Why is “innovation” so crucial in education?
What impact do you see it having on our students and ourselves long-term?
“Belief that abilities, intelligence, and talents are developed so that they lead to the creation of new and better ideas.”
Is it crucial for our students to…
- think creatively,
- challenge the status quo,
- see multiple perspectives to make decisions,
- possess negotiation skills
- solve complex problems
- take initiative and lead and
- tap into their curiosity to launch something amazing?
YES! A million times…YES!
These skills are vital for innovation and will be required of our students when they look for employment after their schooling adventure. As an educator, I consider it malpractice to close our mind and choose NOT to embrace “change as an opportunity to do something amazing” as part of our students’ learning experience.
Malpractice, in most professions, causes the employee to face serious consequences such as loss of licensure, loss of their job, prison time, etc. While losing your license or going to prison is completely undesirable, how disheartening is neglecting a child’s educational needs for thirteen years? How can we justify sending them into a battle to compete for the job of their dreams without the proper weapons/skills? A recent study states the number of children under the age of 18 in the United States is at a record high of 74.2 million. Now, consider students from all over the world. It’s safe to say, denying students the opportunity to develop 21st-century skills and promote innovation in education is a crime!
In-Class Innovation In Action
This week I watched an incredible new fourth-grade teacher, Mandy Sikes, take a risk, move out of her comfort zone and make a global connection with her students for a compelling, innovative experience. She reached out to her new-found Twitter PLN and set up a #MysterySkype for her class. The goal was to create an authentic activity to help them brush up on their geographic skills.
The result from the 20-minute Mystery Skype:
- The students led and owned the learning. They each had different jobs yet were required to collaborate with others.
- They were challenged to see multiple perspectives during the process of elimination.
- They had to negotiate their rationale for where the “mystery” location might be using their prior geographic-skills-knowledge.
- Thinking creatively was a necessity to decide which question would be best to eliminate the largest area of the US and help pinpoint the location.
- One student blogged-live to the parents during the entire process. Her little fingers were flying.
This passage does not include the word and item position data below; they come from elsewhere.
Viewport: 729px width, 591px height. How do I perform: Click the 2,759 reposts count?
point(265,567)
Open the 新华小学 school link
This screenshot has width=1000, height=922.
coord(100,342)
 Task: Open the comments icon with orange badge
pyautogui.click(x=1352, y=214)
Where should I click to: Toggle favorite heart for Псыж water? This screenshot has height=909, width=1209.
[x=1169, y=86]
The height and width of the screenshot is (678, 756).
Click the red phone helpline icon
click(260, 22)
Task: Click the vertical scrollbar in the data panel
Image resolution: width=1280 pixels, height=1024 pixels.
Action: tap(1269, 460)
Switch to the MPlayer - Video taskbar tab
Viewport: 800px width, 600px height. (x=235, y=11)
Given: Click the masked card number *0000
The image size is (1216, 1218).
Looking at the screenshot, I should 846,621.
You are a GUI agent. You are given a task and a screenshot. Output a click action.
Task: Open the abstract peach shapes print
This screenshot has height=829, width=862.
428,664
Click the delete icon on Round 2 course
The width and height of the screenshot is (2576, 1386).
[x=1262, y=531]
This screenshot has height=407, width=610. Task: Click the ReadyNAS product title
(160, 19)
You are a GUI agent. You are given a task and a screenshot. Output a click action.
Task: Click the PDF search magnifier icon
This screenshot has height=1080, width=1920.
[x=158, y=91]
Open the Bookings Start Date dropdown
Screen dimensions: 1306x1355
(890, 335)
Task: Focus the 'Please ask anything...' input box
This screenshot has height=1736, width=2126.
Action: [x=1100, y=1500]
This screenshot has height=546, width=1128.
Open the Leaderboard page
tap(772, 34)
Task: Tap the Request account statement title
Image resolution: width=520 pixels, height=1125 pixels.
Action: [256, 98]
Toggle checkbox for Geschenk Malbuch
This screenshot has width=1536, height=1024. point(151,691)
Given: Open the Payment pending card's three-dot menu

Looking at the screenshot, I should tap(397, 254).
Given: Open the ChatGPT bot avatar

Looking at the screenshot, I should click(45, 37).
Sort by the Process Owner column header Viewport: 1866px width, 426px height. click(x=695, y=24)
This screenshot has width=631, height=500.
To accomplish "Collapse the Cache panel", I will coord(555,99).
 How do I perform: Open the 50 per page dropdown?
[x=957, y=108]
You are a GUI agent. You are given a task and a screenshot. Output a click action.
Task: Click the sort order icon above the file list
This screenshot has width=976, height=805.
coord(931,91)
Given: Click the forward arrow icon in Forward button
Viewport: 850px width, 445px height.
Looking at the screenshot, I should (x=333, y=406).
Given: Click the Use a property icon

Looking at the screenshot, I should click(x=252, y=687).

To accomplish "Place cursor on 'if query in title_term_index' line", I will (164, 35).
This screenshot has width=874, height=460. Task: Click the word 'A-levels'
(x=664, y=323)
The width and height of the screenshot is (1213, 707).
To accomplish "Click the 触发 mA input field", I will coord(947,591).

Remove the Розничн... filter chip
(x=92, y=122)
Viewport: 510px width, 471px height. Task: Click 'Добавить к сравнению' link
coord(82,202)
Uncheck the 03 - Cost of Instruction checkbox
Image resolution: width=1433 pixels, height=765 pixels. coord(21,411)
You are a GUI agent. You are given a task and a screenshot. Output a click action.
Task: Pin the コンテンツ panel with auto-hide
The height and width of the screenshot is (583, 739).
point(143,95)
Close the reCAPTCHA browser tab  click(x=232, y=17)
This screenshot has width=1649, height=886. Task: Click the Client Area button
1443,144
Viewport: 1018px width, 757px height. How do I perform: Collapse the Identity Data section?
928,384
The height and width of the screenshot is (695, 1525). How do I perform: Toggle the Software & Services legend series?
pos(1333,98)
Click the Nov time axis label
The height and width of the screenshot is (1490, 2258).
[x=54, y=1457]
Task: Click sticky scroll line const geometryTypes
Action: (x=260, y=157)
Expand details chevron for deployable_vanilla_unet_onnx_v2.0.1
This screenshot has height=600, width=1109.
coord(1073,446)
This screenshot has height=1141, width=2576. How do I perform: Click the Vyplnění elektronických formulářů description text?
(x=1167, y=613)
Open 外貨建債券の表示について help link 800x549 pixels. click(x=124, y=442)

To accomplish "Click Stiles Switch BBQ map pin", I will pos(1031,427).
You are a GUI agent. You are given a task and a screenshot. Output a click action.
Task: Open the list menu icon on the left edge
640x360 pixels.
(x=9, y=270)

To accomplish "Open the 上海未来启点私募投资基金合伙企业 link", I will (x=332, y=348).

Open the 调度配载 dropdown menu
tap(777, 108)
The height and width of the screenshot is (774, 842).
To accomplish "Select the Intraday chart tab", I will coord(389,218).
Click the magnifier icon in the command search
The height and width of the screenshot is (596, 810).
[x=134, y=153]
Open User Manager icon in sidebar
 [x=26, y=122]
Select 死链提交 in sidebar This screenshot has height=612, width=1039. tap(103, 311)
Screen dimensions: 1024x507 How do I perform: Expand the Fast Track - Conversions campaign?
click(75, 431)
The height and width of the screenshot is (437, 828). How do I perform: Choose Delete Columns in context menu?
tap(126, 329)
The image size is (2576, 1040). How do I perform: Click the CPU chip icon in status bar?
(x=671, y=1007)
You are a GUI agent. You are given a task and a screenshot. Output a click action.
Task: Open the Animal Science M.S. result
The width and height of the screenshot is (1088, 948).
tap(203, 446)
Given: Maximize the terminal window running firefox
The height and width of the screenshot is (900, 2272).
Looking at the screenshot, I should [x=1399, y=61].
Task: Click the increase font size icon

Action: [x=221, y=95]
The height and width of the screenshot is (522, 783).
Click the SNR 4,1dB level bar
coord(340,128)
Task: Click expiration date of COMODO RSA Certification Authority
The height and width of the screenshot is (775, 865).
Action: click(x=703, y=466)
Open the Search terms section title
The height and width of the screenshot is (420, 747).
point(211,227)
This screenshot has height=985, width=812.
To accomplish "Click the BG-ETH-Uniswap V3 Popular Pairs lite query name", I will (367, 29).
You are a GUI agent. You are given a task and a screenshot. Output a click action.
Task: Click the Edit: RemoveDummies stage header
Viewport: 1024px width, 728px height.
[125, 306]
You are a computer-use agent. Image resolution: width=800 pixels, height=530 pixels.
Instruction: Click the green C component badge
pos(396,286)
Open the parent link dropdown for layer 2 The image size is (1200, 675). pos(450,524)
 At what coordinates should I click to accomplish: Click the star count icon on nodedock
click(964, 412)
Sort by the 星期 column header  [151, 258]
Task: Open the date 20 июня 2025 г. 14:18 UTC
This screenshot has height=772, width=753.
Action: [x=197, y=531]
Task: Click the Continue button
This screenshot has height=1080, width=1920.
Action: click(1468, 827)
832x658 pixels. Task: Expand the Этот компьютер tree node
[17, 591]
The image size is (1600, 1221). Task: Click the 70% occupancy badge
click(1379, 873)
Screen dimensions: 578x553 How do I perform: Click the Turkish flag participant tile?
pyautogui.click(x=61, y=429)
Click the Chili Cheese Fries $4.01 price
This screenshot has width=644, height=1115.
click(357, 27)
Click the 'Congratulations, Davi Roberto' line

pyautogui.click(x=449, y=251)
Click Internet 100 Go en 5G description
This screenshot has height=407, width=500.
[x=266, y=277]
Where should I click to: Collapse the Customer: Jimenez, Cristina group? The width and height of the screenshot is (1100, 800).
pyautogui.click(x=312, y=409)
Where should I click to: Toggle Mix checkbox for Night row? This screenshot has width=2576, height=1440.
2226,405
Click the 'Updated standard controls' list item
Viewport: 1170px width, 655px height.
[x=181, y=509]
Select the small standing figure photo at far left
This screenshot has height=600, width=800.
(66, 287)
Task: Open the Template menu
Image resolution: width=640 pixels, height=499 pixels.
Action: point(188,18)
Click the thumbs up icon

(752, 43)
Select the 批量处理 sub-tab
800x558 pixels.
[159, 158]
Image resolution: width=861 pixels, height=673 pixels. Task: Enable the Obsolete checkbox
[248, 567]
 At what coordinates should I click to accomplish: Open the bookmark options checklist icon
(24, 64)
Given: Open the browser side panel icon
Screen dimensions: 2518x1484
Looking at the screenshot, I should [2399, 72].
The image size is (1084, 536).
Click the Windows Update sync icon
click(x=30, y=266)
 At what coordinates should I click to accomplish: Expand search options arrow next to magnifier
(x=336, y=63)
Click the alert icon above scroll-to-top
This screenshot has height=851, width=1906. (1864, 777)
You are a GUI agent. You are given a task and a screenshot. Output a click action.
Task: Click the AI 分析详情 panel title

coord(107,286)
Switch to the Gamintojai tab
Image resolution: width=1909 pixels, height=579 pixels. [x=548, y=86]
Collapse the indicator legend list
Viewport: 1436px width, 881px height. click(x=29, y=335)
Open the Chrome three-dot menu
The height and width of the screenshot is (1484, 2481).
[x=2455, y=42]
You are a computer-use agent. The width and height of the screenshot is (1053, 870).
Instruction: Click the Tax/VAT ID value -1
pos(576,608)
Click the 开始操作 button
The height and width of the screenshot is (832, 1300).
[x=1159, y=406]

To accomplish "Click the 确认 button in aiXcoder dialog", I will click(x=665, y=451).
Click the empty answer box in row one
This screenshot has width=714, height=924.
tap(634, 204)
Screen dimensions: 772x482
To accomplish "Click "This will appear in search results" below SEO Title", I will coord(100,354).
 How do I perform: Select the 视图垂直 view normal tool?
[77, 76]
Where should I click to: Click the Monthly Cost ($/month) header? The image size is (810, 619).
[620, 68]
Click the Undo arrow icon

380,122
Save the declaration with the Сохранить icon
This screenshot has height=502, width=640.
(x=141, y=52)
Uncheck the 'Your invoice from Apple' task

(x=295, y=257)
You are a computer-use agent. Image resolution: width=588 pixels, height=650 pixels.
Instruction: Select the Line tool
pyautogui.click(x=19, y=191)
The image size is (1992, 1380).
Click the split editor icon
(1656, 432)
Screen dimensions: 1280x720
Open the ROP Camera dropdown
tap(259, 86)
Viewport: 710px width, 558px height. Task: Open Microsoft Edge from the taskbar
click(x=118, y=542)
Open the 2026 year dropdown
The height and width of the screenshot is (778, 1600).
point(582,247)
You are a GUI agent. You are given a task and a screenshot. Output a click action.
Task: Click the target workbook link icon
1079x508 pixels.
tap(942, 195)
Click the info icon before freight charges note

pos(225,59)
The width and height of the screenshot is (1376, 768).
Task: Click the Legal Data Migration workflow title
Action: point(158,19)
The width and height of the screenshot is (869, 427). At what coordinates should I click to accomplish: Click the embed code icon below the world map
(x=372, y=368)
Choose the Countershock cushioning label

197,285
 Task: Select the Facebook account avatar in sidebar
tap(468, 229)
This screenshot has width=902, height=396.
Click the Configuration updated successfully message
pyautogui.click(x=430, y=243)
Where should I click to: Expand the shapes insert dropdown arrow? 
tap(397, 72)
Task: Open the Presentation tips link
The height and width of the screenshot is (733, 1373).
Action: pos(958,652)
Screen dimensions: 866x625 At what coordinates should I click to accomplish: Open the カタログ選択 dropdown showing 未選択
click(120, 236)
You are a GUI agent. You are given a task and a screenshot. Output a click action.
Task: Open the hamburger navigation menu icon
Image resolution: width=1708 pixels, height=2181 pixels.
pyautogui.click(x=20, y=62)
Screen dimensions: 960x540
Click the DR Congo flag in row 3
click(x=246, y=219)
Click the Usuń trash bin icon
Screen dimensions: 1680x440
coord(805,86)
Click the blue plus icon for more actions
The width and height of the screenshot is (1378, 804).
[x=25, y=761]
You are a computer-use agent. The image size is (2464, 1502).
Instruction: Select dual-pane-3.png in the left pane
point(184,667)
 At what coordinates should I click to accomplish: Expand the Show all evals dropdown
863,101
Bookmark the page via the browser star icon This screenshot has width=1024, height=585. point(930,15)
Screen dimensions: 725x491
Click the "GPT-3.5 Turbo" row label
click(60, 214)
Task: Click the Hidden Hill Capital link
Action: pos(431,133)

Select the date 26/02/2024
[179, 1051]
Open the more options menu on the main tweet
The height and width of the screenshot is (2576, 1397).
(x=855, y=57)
- The student-led reflection by the “supervisor” at the end allowed classmates to share their successes and ideas for improvement next time. The specific feedback to his peers was incredible and well thought out.
- OH…forgot to mention, the students certainly brushed up their geography skills–WITHOUT any rote-kill-and-drill activities!
Ripple-Effect of Empowering Others
It is humbling to be considered a small part of this process. However, it’s always important for me to give credit where it’s due. George Couros and Dave Burgess encouraged me to launch out on this journey and continue to guide me along the way. They inspire me to connect educators via Twitter and share my experiences. The ripple effect of their influence on my life is absolutely mind-blowing!
A month ago, I had the opportunity to share the value of collaborating and developing a PLN via Twitter with the teachers of Lawrence Public Schools. Mandy Sikes, the teacher of the class mentioned above, joined my session. She was super excited about jumping on Twitter and growing her PLN. Now, to watch her challenge the status quo and create a global geography-lesson experience that had 100% student engagement (in less than a month) is unbelievable! I would guess these students will NEVER forget where Indiana is. Also, I heard them express how much they can’t wait for their next #MysterySkype in a couple of weeks.
Because of Mandy’s willingness to take this risk, many of her fellow colleagues have now started the process of setting up a Mystery Skype experience for their students. THIS is a perfect example of how innovation drives learning for our students and adults, too.
How might innovation in education impact our students and ourselves long-term?
The answer is easy. Passion-led, applicable risk-taking drives future learning experiences that lead to creative new curious combinations which births innovation.